Wrapped in his Indian
blankets, the old Archbishop sat for a long while, looking at the open, golden
face of his Cathedral. How exactly young
Molny, his French architect, had done what he wanted! Nothing sensational, simply honest building
and good stone- cutting,--good Midi Romanesque of the plainest. And even now, in winter, when the acacia
trees before the door were bare, how it was of the South, that church, how it
sounded the note of the South! (p. 269)
The
significance of the architectural style—“Midi Romanesque”—is given right there
in Latour’s thoughts: simplicity. I
couldn’t find anything on “midi” but Romanesque refers to a style of late
antiquity which absorbed many of the pagan Roman simple geometric forms. Midi I suppose refers to a revival of
Romanesque during the middle ages. What
it most certainly is not is Gothic, with hard lines and abundant—perhaps overly
abundant to the point of garish—embellishments.
Latour is proud that this style is most fitting to the “South,” and here
I think he means the Southwest. Latour
then contemplates the Cathedral in its setting.
No one but Molny and the
Bishop had ever seemed to enjoy the beautiful site of that building,--perhaps
no one ever would. But these two had
spent many an hour admiring it. The
steep carnelian hills drew up so close behind the church that the individual
pine trees thinly wooding their slopes were clearly visible. From the end of the street where the Bishop's
buggy stood, the tawny church seemed to start directly out of those
rose-coloured hills--with a purpose so strong that it was like action.
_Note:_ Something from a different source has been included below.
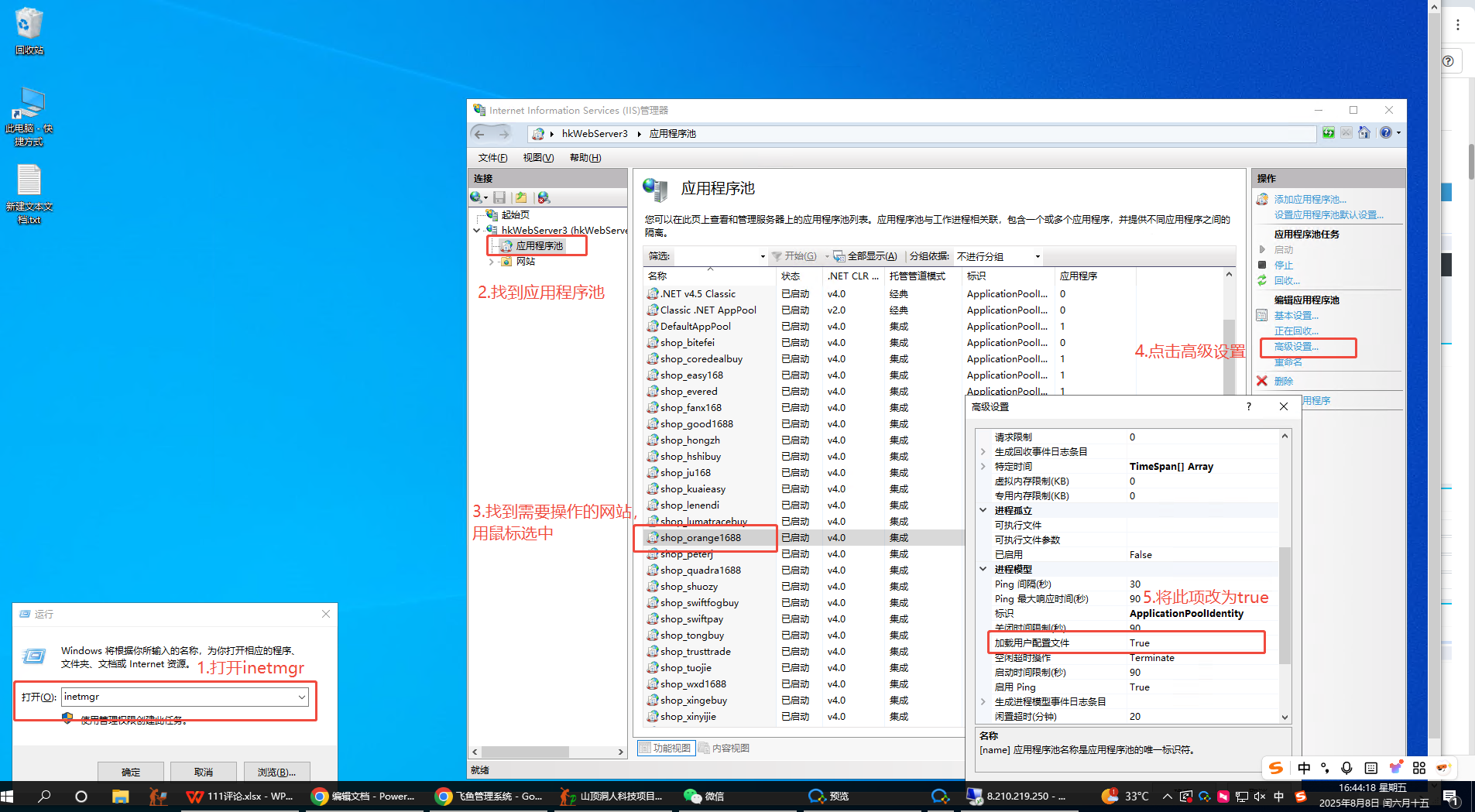Viewport: 1475px width, 812px height.
Task: Expand the Sites (网站) tree node
Action: pos(491,262)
Seen from this distance, the Cathedral lay
against the pine-splashed slopes as against a curtain. When Bernard drove slowly nearer, the
backbone of the hills sank gradually, and the towers rose clear into the blue
air, while the body of the church still lay against the mountain. (p. 269-270)
The
Cathedral is set against the hills and slopes of the mountains that are the
terrain of the New Mexican landscape that has been so crucial to the novel. It is as if the church building grows out of
the mountainside, “to start directly out of those rose-coloured hills.” And here is the significant qualifier: “with
a purpose so strong that it was like action.”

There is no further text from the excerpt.